*** Opening Dataset records ***

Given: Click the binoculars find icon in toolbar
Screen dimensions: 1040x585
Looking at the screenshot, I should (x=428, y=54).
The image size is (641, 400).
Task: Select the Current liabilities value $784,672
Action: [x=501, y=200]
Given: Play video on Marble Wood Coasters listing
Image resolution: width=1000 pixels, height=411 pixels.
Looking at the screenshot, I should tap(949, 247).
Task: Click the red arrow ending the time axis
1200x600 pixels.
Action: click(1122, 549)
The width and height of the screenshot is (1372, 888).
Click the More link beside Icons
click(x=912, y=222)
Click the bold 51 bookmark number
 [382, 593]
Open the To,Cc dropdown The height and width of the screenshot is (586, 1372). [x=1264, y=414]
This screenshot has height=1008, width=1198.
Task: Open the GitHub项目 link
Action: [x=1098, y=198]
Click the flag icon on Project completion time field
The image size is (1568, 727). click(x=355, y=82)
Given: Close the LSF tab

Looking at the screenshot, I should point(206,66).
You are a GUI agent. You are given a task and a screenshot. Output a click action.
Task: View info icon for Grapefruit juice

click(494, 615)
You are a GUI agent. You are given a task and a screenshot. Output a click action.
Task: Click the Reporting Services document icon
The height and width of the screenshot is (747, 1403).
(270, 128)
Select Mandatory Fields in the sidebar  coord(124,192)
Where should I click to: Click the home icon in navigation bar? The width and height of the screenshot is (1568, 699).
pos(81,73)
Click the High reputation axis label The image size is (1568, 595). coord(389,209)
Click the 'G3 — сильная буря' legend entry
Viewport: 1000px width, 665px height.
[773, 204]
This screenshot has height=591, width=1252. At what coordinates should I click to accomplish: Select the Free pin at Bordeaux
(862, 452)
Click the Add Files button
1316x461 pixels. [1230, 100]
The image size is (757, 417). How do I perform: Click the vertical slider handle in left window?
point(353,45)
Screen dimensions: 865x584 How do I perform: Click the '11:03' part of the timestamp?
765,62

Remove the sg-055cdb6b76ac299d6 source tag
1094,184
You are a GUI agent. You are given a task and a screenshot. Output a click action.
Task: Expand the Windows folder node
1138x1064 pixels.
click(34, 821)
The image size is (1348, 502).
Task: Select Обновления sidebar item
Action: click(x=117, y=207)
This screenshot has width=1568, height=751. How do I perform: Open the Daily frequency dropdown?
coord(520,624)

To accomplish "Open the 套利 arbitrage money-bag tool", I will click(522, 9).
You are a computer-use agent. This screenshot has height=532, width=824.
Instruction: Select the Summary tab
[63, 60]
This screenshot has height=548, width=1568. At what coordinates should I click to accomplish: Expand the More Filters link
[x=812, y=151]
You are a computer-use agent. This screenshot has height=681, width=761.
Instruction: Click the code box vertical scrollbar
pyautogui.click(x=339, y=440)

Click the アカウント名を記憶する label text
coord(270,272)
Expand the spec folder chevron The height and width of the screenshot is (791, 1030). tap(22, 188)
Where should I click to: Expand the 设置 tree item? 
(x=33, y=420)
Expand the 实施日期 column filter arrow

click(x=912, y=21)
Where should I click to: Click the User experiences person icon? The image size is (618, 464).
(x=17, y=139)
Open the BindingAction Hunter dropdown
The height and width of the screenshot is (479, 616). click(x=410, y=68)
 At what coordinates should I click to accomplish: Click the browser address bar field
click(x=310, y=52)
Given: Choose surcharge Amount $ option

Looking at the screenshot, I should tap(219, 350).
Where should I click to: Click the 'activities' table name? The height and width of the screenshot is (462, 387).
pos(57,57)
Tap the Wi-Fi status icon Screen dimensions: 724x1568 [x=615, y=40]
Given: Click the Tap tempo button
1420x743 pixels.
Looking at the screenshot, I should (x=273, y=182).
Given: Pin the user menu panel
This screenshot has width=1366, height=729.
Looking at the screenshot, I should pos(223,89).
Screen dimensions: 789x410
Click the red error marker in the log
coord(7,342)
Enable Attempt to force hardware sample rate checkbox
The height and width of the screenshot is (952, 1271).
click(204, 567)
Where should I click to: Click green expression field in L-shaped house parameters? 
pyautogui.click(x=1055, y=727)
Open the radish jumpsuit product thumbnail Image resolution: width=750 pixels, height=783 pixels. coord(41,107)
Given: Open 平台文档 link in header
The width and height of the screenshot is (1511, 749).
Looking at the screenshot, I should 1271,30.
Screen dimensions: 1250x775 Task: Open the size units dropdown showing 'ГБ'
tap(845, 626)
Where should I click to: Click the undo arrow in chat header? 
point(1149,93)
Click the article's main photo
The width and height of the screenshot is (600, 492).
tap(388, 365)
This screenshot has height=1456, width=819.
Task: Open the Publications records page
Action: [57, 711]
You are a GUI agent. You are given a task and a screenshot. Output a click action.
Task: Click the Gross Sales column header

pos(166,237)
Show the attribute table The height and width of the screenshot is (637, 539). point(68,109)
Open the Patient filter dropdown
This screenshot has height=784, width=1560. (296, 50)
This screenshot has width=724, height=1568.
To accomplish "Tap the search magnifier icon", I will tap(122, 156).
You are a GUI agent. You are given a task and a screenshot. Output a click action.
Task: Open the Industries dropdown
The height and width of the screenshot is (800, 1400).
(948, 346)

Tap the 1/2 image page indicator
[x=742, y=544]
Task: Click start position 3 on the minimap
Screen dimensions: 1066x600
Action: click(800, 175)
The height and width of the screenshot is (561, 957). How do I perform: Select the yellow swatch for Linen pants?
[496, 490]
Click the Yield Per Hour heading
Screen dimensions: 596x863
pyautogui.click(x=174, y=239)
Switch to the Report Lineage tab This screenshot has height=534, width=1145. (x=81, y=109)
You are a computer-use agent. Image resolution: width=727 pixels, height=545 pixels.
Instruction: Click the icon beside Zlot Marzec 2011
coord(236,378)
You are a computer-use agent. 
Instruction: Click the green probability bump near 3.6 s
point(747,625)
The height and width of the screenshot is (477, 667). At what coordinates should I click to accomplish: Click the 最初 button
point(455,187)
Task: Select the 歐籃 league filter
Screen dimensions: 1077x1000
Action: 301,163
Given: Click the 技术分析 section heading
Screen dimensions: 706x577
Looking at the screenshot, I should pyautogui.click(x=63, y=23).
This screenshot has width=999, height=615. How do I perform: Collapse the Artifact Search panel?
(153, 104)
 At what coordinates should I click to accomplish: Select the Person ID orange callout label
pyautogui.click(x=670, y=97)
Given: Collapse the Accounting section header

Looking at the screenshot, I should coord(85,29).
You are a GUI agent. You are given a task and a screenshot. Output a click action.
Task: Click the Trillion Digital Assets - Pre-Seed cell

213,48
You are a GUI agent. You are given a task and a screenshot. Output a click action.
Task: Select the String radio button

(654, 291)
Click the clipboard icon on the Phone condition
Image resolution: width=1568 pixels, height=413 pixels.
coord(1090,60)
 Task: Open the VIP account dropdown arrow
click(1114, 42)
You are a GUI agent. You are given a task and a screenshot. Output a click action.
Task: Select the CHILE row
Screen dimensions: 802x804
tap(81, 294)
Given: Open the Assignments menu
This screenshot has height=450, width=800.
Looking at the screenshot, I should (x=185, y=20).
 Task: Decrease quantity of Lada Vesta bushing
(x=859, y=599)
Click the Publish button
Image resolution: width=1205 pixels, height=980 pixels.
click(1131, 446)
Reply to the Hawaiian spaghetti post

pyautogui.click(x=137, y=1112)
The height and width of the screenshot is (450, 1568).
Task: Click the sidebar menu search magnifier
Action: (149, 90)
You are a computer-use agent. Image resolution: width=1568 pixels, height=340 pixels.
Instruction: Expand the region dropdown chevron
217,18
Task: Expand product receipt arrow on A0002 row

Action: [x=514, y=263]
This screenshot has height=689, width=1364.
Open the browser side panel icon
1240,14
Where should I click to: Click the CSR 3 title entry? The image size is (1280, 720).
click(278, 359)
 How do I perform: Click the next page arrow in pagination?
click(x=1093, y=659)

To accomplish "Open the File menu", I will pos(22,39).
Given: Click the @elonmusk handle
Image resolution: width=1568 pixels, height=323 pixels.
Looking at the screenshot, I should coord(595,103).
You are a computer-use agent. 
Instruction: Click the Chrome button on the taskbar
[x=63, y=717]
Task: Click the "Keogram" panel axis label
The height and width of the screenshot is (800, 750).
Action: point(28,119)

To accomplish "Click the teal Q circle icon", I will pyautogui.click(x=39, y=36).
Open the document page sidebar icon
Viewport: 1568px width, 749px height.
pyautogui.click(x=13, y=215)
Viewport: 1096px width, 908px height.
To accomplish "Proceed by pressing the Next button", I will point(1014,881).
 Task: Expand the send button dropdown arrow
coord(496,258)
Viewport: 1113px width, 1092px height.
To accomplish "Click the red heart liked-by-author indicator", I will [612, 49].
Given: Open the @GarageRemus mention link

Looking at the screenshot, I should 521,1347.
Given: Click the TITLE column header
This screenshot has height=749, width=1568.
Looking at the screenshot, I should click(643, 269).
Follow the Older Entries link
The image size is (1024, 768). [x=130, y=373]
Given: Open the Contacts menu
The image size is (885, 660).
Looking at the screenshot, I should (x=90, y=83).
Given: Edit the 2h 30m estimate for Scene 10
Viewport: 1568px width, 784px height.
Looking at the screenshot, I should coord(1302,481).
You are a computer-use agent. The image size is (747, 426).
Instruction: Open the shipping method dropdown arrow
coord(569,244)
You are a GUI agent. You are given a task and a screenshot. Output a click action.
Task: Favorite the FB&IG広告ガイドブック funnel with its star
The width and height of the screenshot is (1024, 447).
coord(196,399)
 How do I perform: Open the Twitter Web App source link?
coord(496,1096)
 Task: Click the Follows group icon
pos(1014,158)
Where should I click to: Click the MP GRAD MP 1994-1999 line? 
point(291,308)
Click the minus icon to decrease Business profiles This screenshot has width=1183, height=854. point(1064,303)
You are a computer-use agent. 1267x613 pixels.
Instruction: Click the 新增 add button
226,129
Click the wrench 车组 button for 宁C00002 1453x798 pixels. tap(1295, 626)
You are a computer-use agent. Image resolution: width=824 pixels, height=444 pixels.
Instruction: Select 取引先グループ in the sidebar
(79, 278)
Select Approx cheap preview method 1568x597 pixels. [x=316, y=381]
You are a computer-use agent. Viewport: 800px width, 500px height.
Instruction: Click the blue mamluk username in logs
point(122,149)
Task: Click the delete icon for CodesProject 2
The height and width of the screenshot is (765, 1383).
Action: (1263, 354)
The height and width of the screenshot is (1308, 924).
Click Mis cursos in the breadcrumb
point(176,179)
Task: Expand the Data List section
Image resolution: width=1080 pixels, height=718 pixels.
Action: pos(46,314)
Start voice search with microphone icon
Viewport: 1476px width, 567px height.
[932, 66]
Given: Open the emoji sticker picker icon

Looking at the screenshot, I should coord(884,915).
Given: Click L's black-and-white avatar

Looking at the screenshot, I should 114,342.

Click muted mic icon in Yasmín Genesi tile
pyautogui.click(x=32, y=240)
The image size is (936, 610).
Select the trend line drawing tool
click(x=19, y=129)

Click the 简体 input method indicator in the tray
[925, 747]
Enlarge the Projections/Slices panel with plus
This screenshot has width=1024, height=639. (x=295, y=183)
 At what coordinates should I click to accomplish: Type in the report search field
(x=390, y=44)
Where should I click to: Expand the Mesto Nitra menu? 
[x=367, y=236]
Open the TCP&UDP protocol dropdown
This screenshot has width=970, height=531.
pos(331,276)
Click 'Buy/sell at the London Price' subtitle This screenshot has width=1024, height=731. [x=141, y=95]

*** Closing Dataset records ***

What you are asked to do: Gather every line from the listing above in which "folder" appears, and copy those lines.

Problem solution:
Task: Expand the Windows folder node
Expand the spec folder chevron The height and width of the screenshot is (791, 1030). tap(22, 188)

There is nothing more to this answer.